• [Assignment] From the listing below, extract every line containing "agent".

• [Supplied data]

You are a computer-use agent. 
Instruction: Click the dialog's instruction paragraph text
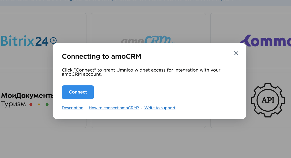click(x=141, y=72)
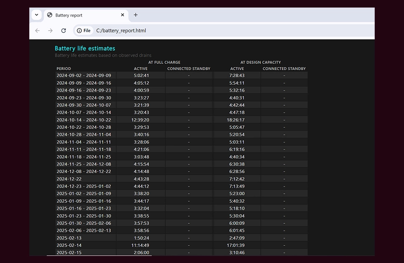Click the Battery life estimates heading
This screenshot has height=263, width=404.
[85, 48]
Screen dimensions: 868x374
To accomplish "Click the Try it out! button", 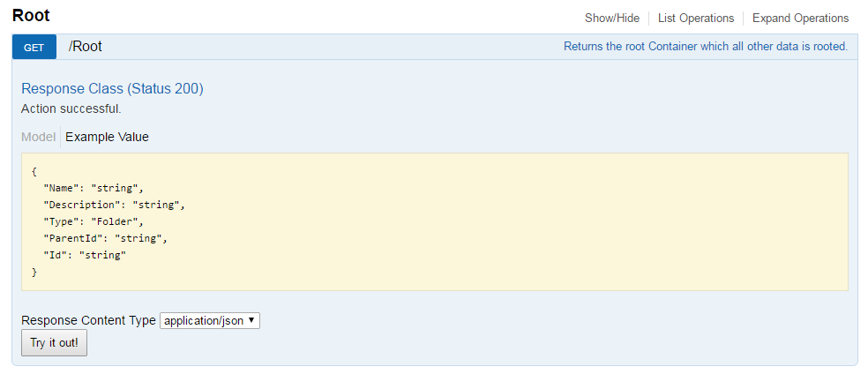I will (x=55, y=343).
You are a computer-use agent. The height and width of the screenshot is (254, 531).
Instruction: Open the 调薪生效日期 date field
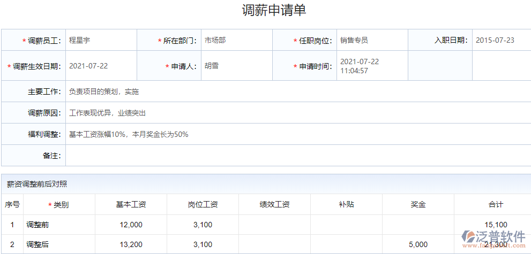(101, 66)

• [Output of the exercise]
You are a computer-use agent. 
You are a computer-use agent. The height and width of the screenshot is (254, 531).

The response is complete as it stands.